Edoardo Piscopo (born 4 February 1988) is an Italian racing driver.

Career

Formula BMW 
After previously competing in karting, Piscopo began his single seater career in Formula BMW USA in 2005, where despite missing the first rounds he finished fifth with three wins for EuroInternational. He also finished fifth in the Bahrain World Final.

Formula Renault 
After winning in Formula BMW USA Piscopo joined the RED BULL Junior Team and  moved back to Europe in 2006 to compete in Formula Renault. In his debut season, he scored ten podiums finishing third in Formula Renault 2.0 Italia for Cram Competition, behind Dani Clos and teammate Adrian Zaugg. He also finished tenth in Eurocup Formula Renault 2.0 for the team.

Formula Three 
Piscopo stepped up to Formula Three in 2007, competing in the Formula Three Euroseries for Mücke Motorsport. He only managed to score eight points in 20 races, finishing 15th in the standings. He did however finish fifth in the 2007 Masters of Formula 3 at Zolder.

He joined A1 Team Italy to drive in the A1 Grand Prix series for the 2007–08 season, sharing duties with Enrico Toccacelo.

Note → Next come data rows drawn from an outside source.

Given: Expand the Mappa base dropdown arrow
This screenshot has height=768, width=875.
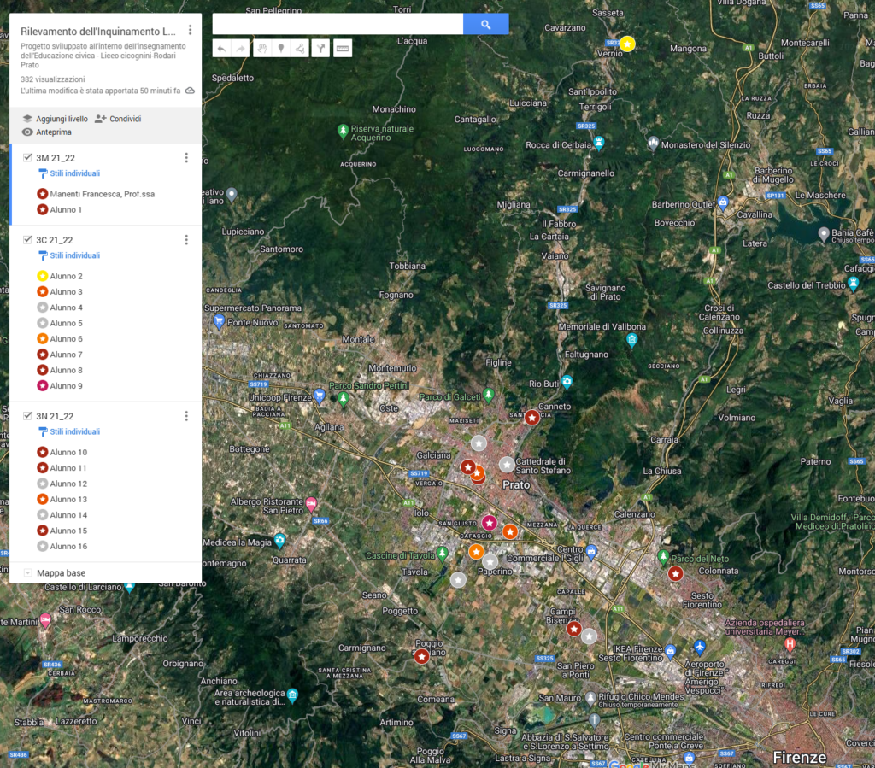Looking at the screenshot, I should pyautogui.click(x=28, y=573).
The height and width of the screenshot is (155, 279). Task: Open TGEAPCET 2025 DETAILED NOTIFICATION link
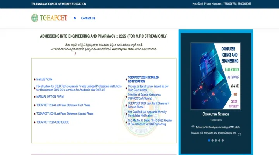143,79
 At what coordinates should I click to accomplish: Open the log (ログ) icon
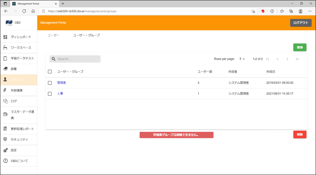(5, 101)
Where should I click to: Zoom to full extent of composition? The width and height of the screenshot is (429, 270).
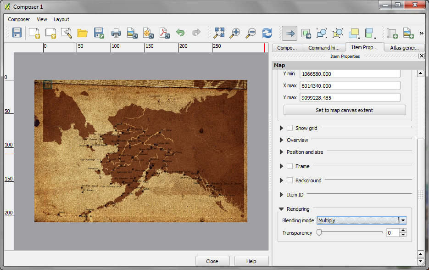tap(219, 33)
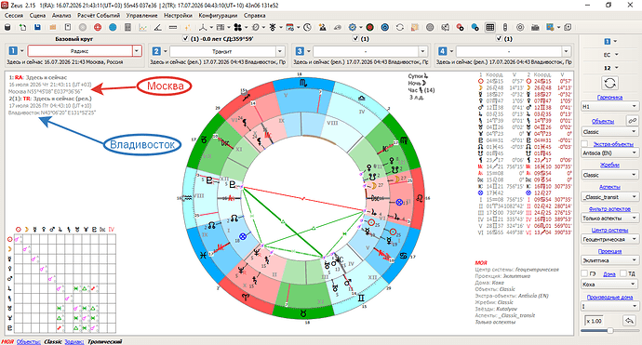Click the chain link icon beside Объекты
The height and width of the screenshot is (345, 642).
click(x=633, y=121)
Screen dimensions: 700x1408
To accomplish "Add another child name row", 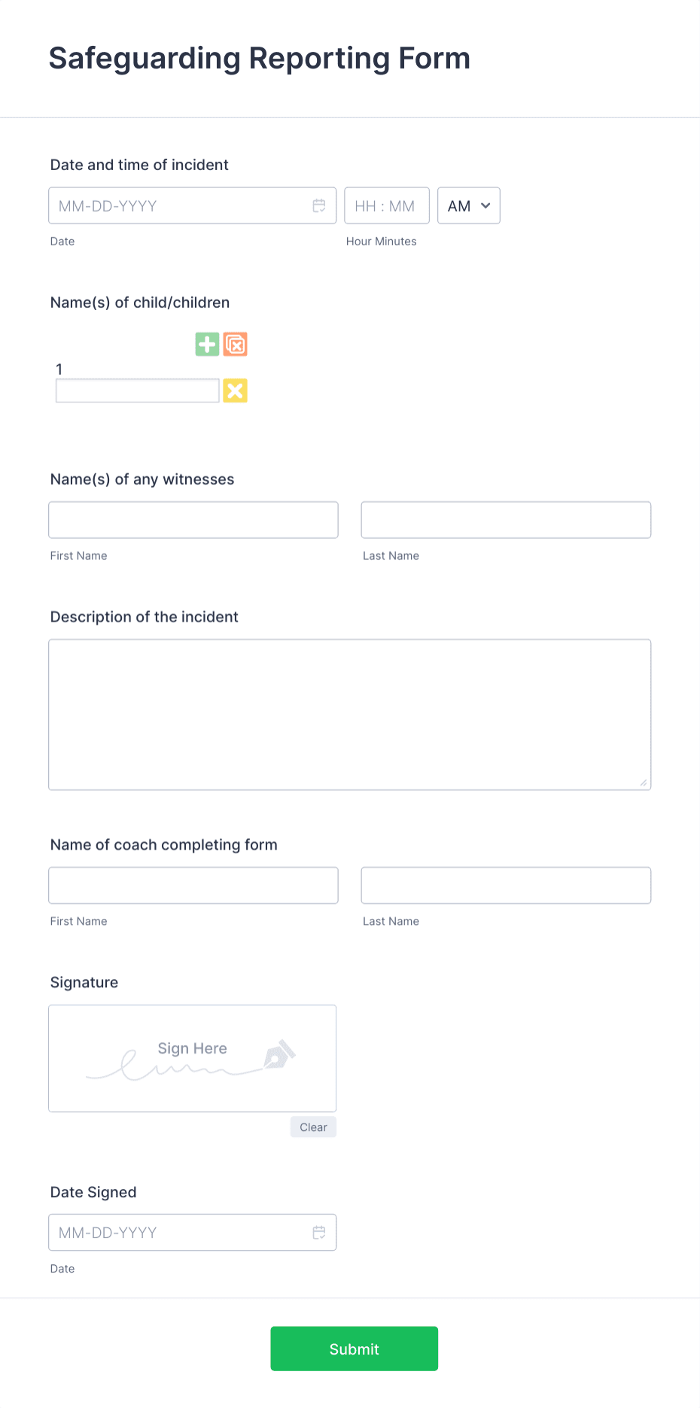I will (206, 344).
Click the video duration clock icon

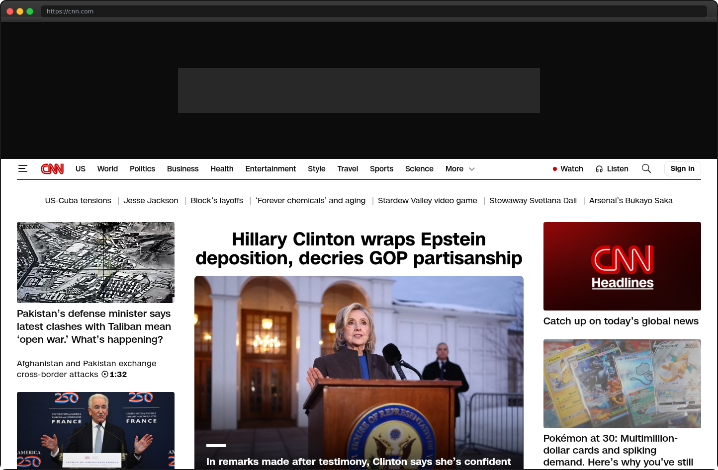pyautogui.click(x=104, y=374)
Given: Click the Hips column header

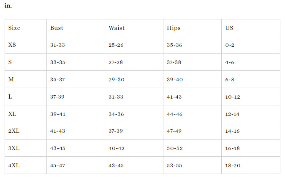Looking at the screenshot, I should point(174,28).
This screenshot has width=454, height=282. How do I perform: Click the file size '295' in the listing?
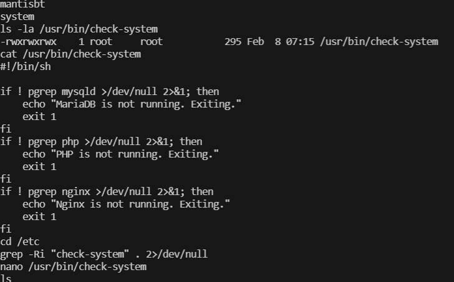[233, 42]
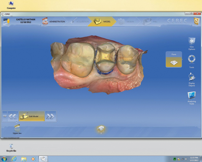
Task: Open the Display Objects panel
Action: tap(191, 80)
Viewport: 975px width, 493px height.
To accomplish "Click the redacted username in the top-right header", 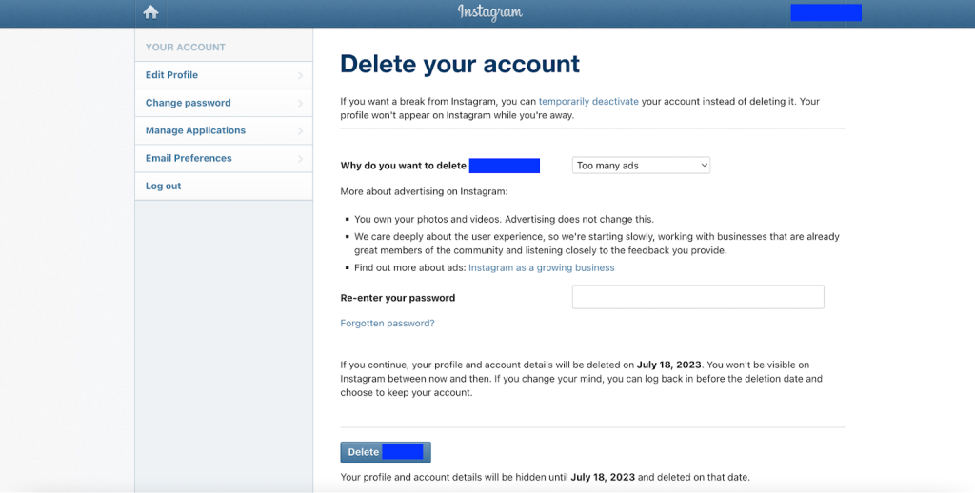I will 826,12.
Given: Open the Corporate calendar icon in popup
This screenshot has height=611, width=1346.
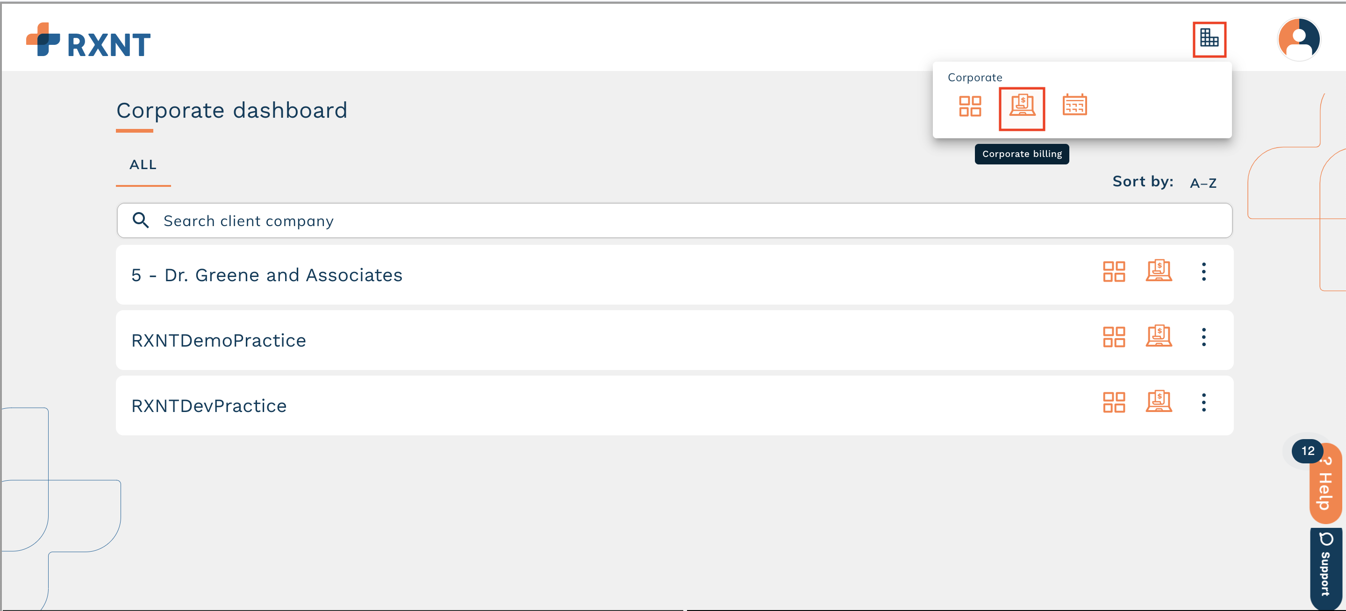Looking at the screenshot, I should click(x=1074, y=105).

He moved to the Italian Formula Three Championship in 2008, scoring seven wins on his way to second in the final standings, behind champion Mirko Bortolotti. They were both given the chance to test for Formula One team Scuderia Ferrari.

FIA Formula Two Championship
Piscopo became the last driver to sign up for the inaugural season of the FIA Formula Two Championship in 2009. He finished twelfth in the championship due to missing the final round to concentrate on his GP2 Asia campaign.

GP2 Series 
Piscopo missed the final round of the Formula Two season as he joined DAMS for the 2009–10 GP2 Asia Series season.

Piscopo made his Main Series début for the Trident team at Monza in 2010. He replaced Johnny Cecotto Jr. He was replaced by Federico Leo at the next round of the championship.

Auto GP 
Piscopo moved to the Auto GP series for 2010. He led the majority of the championship, but was ultimately overhauled by Romain Grosjean.

Blancpain Endurance Series 
Piscopo was appointed by Lotus as factory driver for the Lotus GT4 campaign. Despite winning 3 rounds out of 5, he finished second in the championship.

Porsche Carrera Cup Italia 
Piscopo joined the highly competitive Porsche Carrera Cup.  He won the best rookie title and finished third in the championship.

Lamborghini Super Trofeo 
Piscopo has won the European, the American and the World Championship Super Trofeo title. In 2015 he became the Huracan GT3 factory test driver.

Racing record

Career summary

Complete FIA Formula Two Championship results 
(key) (Races in bold indicate pole position) (Races in italics indicate fastest lap)

Complete GP2 Series results 
(key) (Races in bold indicate pole position) (Races in italics indicate fastest lap)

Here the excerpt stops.